# Applying Textures to Untextured Images Using Neural Networks

Final Video

## Abstract

Producing textures for images is a labor intensive process that can take significant human time. Additionally, older source material, such as video games from antiquated hardware, lacks textural detail of the level modern systems contain. Finding a fast and effective way to automatically apply textures to untextured images could significantly reduce labor for projects that require handmade textures and additionally efficiently revitalize older source material. We attempt to apply textures automatically to non-textured images of 3d renderings using convolutional neural networks as a final step in a graphics pipeline. Our final product is a system in which you can pass an untextured rendering with a texture cue into a trained convolutional neural network that then outputs a fully textured result.

## Technical Approach

Our original proposal was to arbitrarily texturize geometric objects inside a scene. The holy grail was to select certain objects in a scene, specify a texture, then ask a neural network to accurately texturize that object. However, after talking with Pratul, he suggested that we start with an easier problem - learning how to texturize a single plane in 3D as a basis for solving this problem. If this was successful, then we could build up for the hard problem of texturizing more complex geometries.

We approached the problem with the CNN derived in Chen and Xu et. al. 1. This CNN shows that a simple architecture (fully-convolutional) with a simple loss function (L2 loss) could learn a to approximate a large number of operators such as L0 smoothing and style transfer efficiently. We figured that our problem was similar, except that we wanted to encode information about the desired texture using some sort of cue passed to the network.

### Rotating Plane

Our first approach was to try and pass in the texture directly to the network. This would validate whether the network could learn to “wrap” the texture around the geometry. If it could easily learn the homographic transformation of a flat plane to the rotated plane, then we could use this method combined with information about the geometry to automatically apply the texture. Unfortunately the problem of learning geometric transformations with neural nets is quite difficult. The central issue in this task arises in the size of the perceptive field of each neuron. Consider a simple translation. If a pixel is to be translated $n$ pixels from it’s input position to it’s output position. This thus implies that the perceptive field of the final pixel must contain pixels at least $n$ pixels away.
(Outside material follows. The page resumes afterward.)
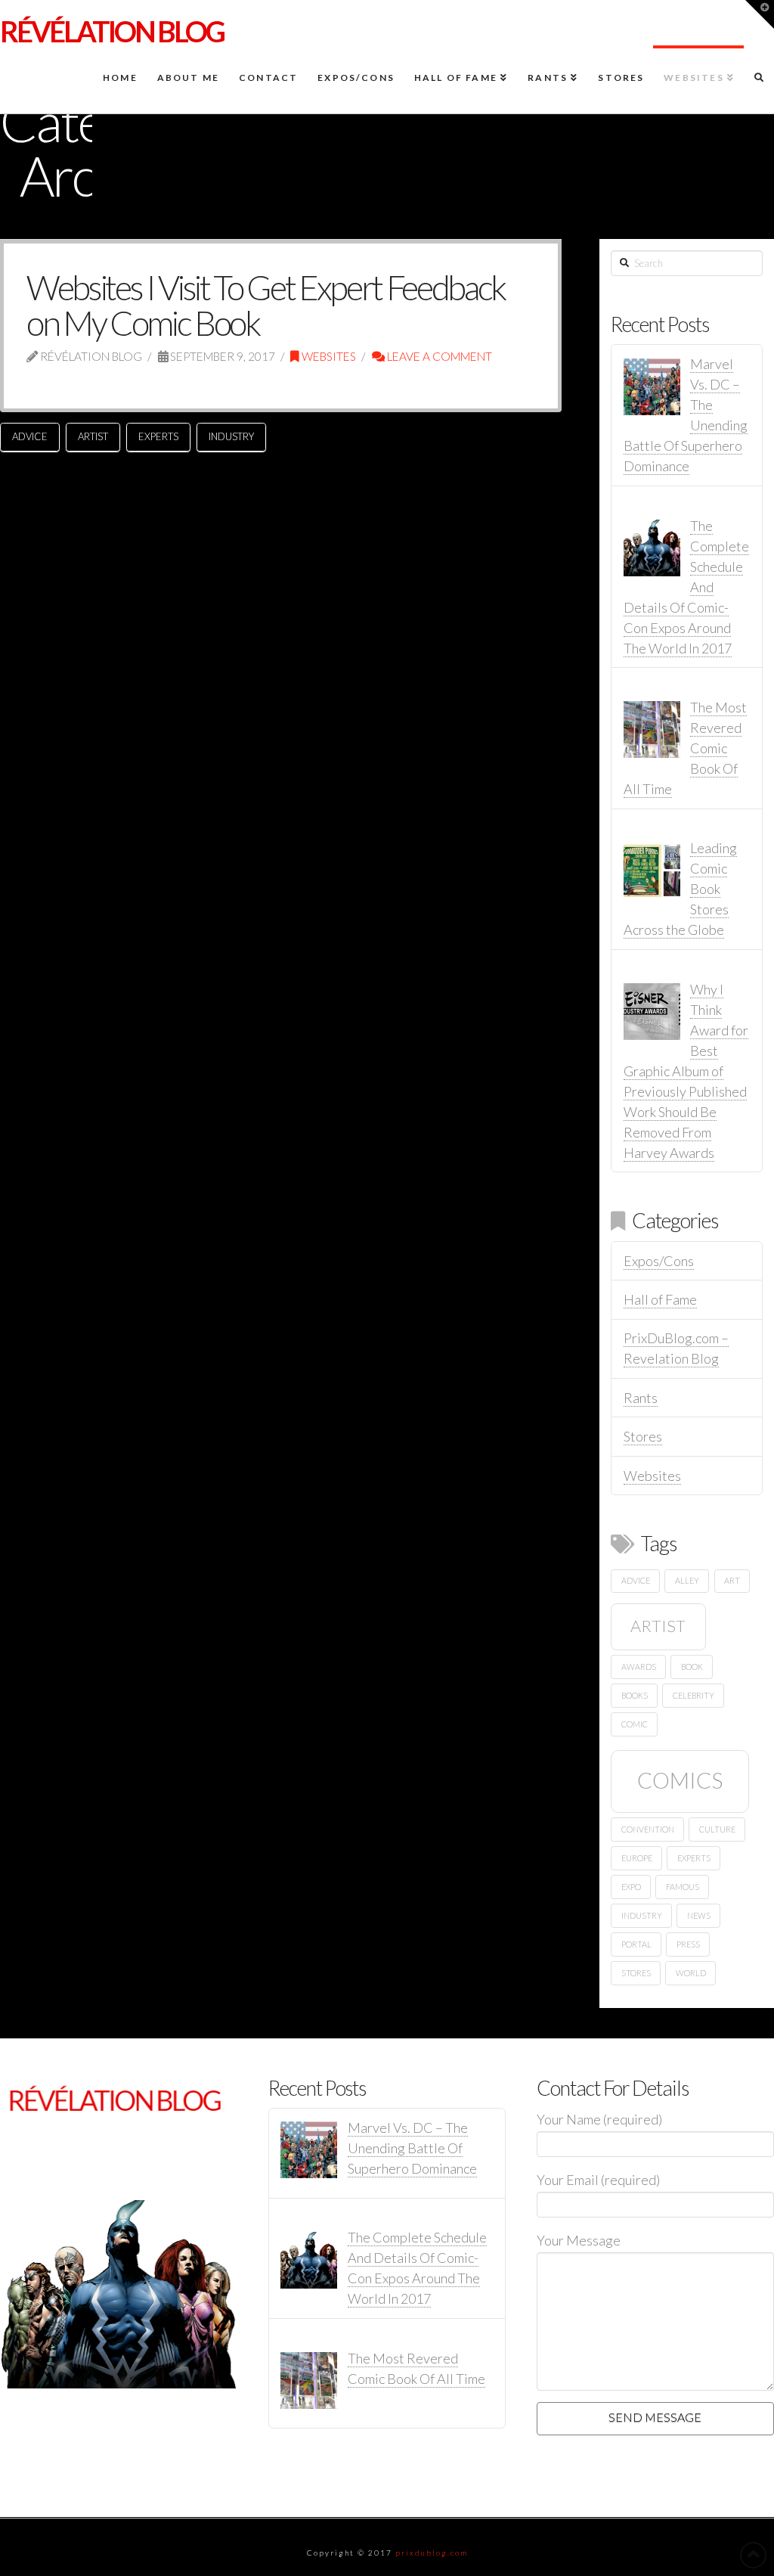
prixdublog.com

More generally, any translation mapping a pixel in the input to a pixel $m$ pixels away requires the perceptive field of the final pixel to be at least $m$. Perceptive field increases with depth of the neural network. Often, the perceptive field of hidden units does not become large enough to even possibly learn such transformation until very deep layers, reducing the net’s ability to learn robust homomorphic mappings. Attempts to embed the structure of geometric transformation, such as transformation matrices, in which the parameters of these structures are learned have demonstrated success. cite As our initial model did not contain any such elements, the model was unable to learn the desired transformations. While it is difficult to accurately deduce what is being learned by any network, the fact that the net couldn’t even match the edges of the output suggests this perceptive field may have been present, as such an observation is indeed consistent with this pattern.

### Rotating Plane with Texture Cue

We switched gears, and instead tried to preserve the geometry but provide a sort of texture cue. This would be the first building block towards making an interface where a user could draw on the texture using a paintbrush, and then have the network infer that the texture should extrapolate to the rest of the object. Our first test was to insert a circular cue at the center of the image. From the picture above, you can see that the net from 1 seemed to learn that the color of the cue should be extrapolated to the rest of the plane, but failed to infer anything about the texture. We suspect that the L2 loss enforced too strong of a constraint on any single example, and with gradient descent ended up learning to average all the textures together, resulting in a smooth surface.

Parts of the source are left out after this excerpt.